A Polícia Civil informou que o chefe da jovem que usou um guardanapo para pedir socorro e disse que estava sendo assediada por ele na última semana em Chapecó, no Oeste catarinense, poderá responder pelos crimes de assédio sexual e oferecimento de droga sem objetivo de lucro.

Um inquérito policial baseado nesses crimes foi aberto na segunda-feira (31).

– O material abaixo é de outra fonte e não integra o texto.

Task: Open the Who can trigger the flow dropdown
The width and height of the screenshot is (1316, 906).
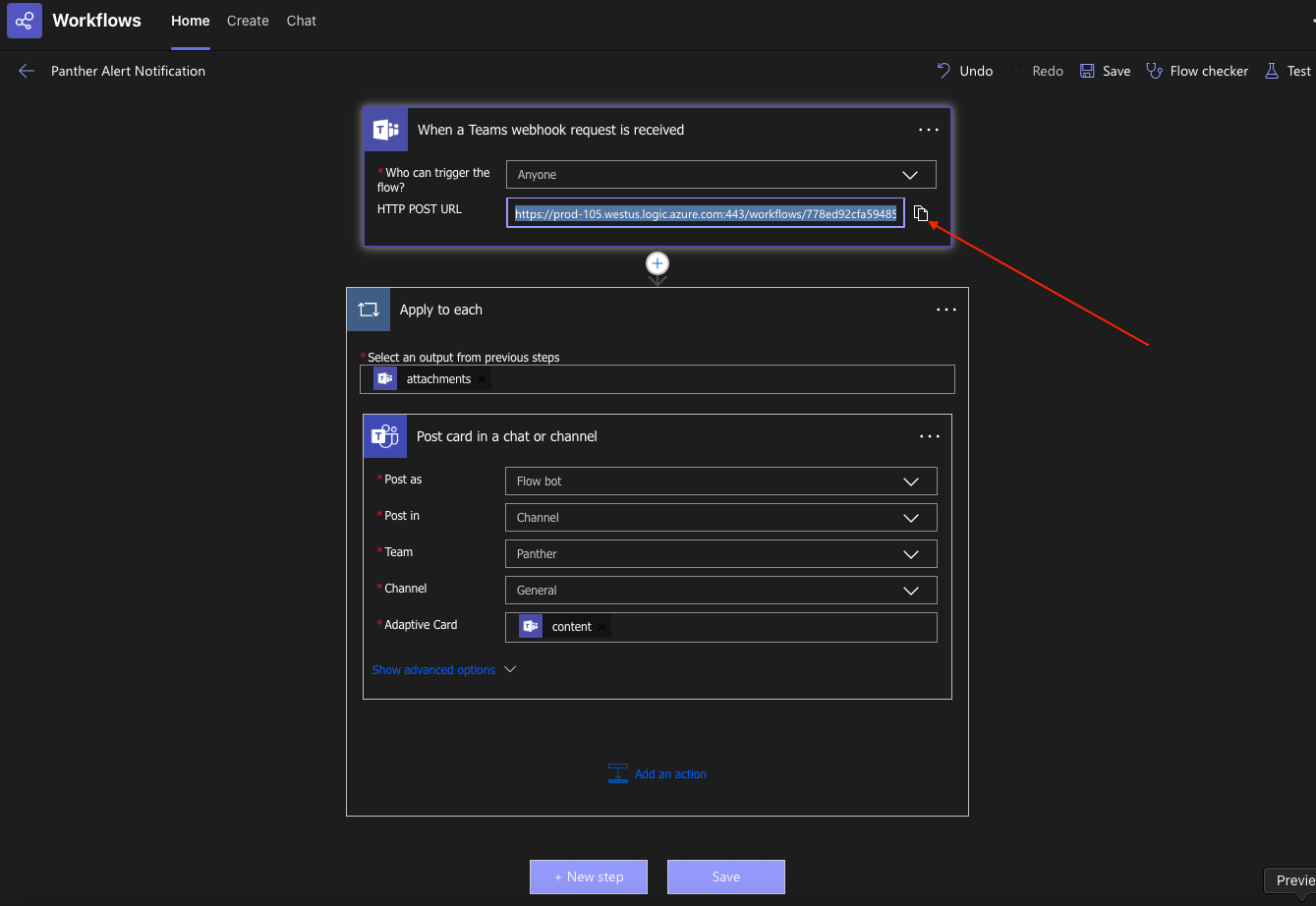Action: [720, 175]
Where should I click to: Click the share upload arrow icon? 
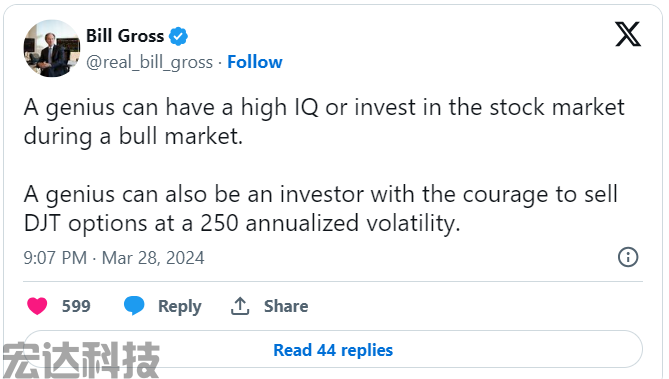(240, 306)
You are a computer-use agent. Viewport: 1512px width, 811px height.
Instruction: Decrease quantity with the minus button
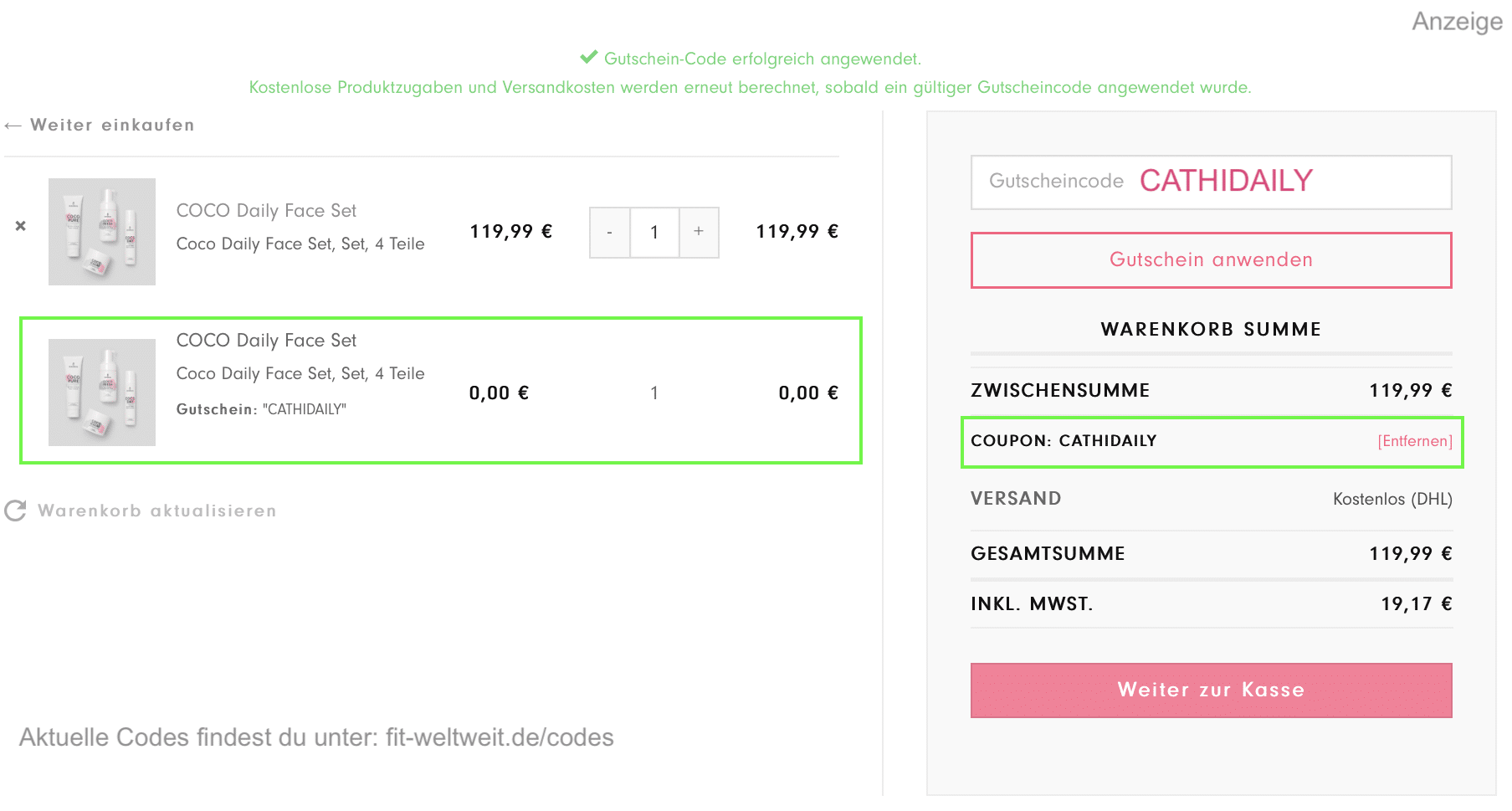610,233
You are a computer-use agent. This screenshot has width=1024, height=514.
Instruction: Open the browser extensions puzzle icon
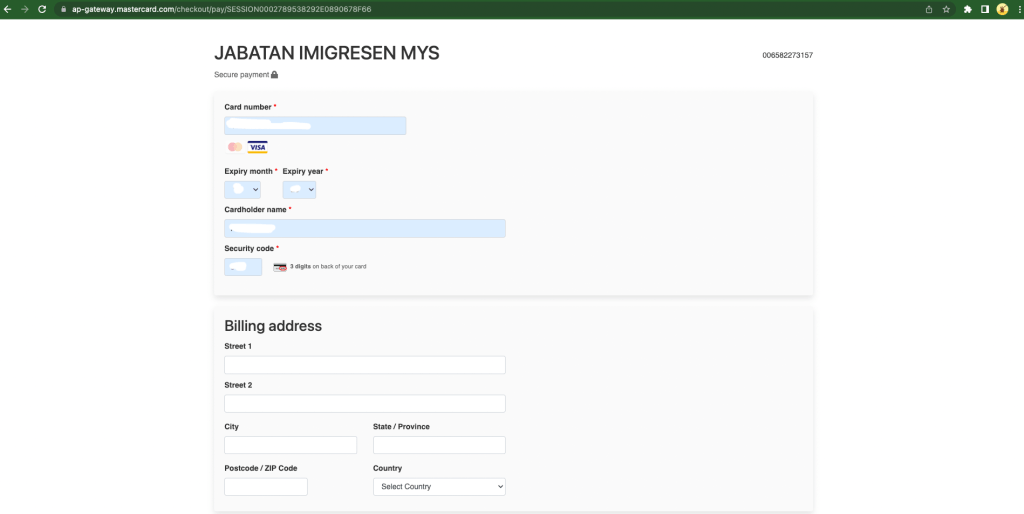(x=968, y=9)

Na noite de sexta-feira (28), um casal recebeu o bilhete no guardanapo com o pedido de socorro junto com a comida que pediram por delivery . Em seguida, eles procuraram a Guarda Municipal.

"Por favor, chame a polícia nesse endereço. Meu chefe está me assediando e está tentando me drogar. Sou cozinheira. Por favor, não é brincadeira", escreveu a jovem no bilhete.

Os agentes foram até o estabelecimento na madrugada de sábado (29) e encontraram a funcionária e o suspeito, um homem de 48 anos, trabalhando.

No local, a jovem de 18 anos disse aos guardas que o chefe havia tentado agarrá-la durante o trabalho. De acordo com ela, o homem ofereceu R$ 150 para que os dois mantivessem relações sexuais. Ainda segundo a funcionária, ele também propôs que os dois bebessem vinho misturado com cocaína.

Segundo a Polícia Civil, os fatos investigados teriam acontecido na quarta-feira (26) e quinta-feira (27). Inicialmente, a Guarda Municipal de Chapecó (GMC), que atendeu a ocorrência, informou que funcionária tinha 19 anos.

A polícia não forneceu detalhes do caso, mas informou que todos os envolvidos já foram ouvidos.

"As investigações prosseguirão em inquérito policial instaurado no intuito de obter outros elementos que possam ajudar no total esclarecimento do ocorrido. A Polícia Civil não mais se manifestará até a conclusão dos procedimentos, visando a resguardar o sigilo das investigações e completa elucidação dos fatos", disse a instituição.